- _EXERCISE INSTRUCTIONS_
Please count the lines below that contain the word "Click", treating uppercase and lowercase as different, and reply with only the number.

- _ENTRIES_
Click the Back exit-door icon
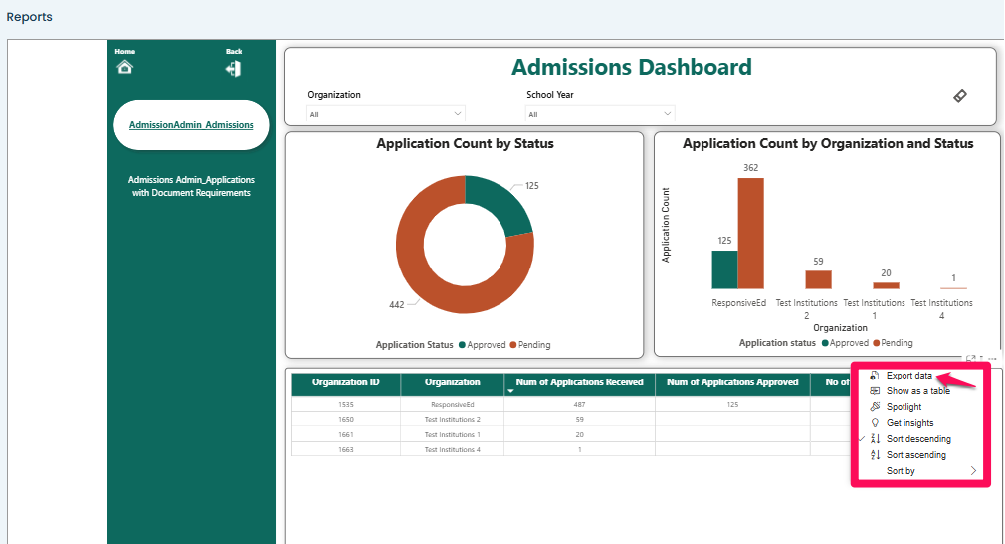 [x=233, y=68]
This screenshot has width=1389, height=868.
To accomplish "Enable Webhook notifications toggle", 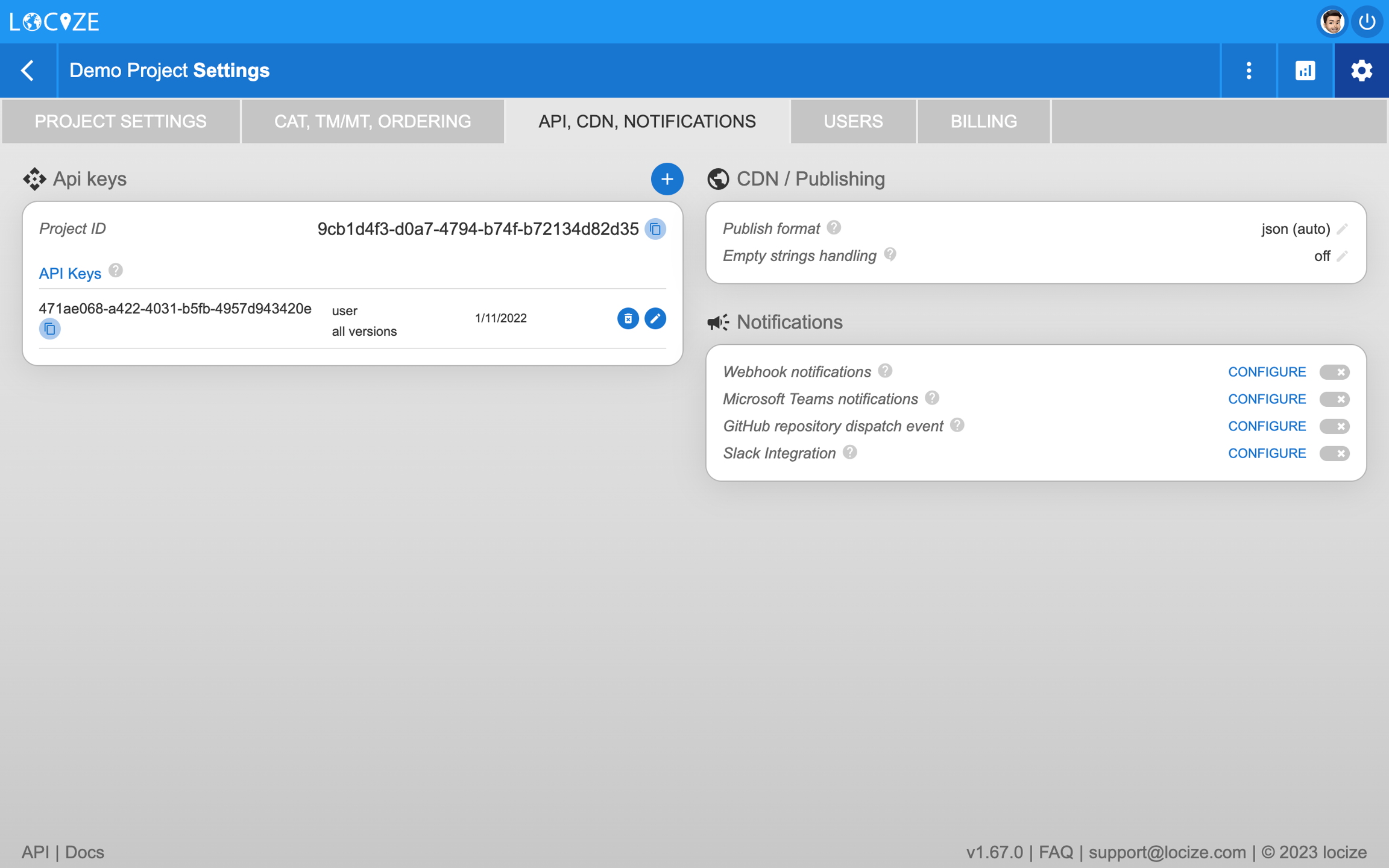I will [x=1334, y=372].
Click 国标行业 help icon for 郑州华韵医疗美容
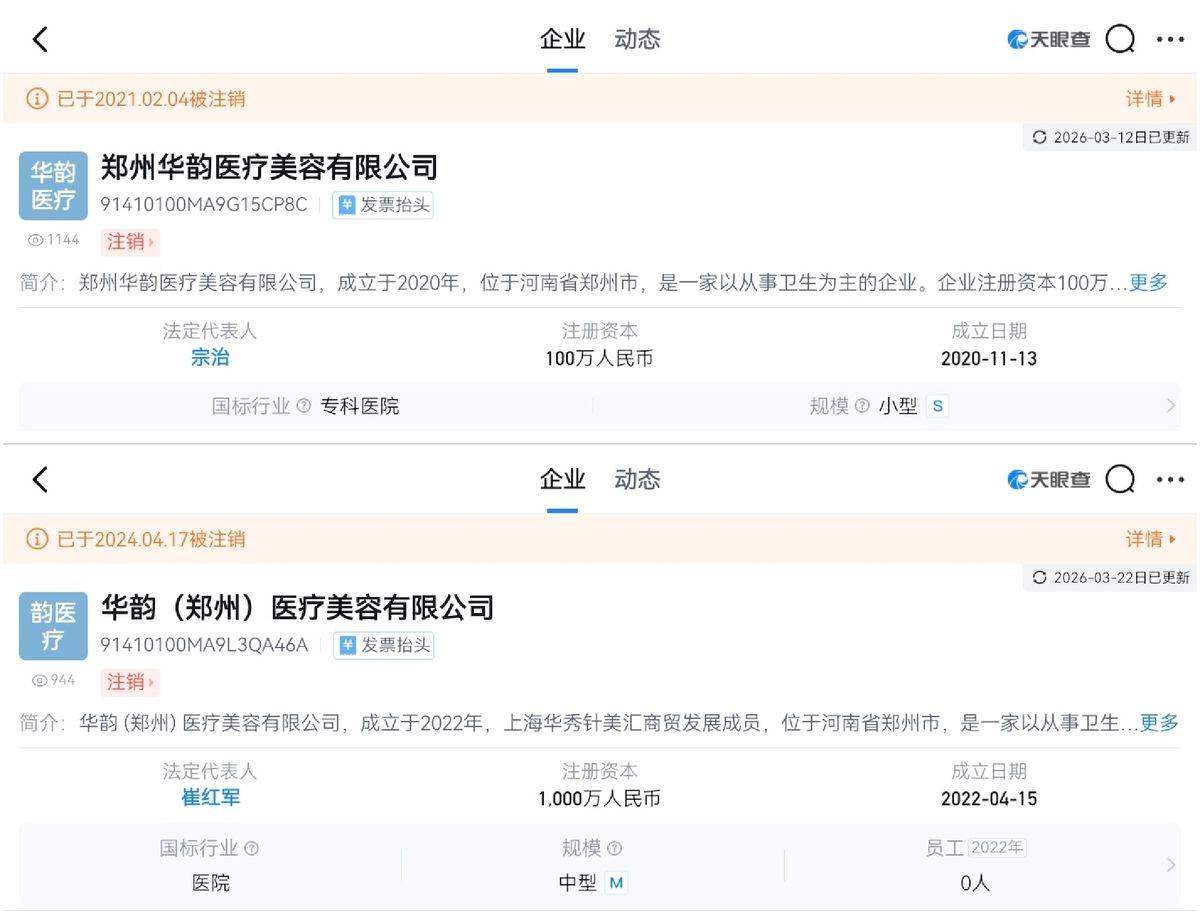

- _WORKED ANSWER_
2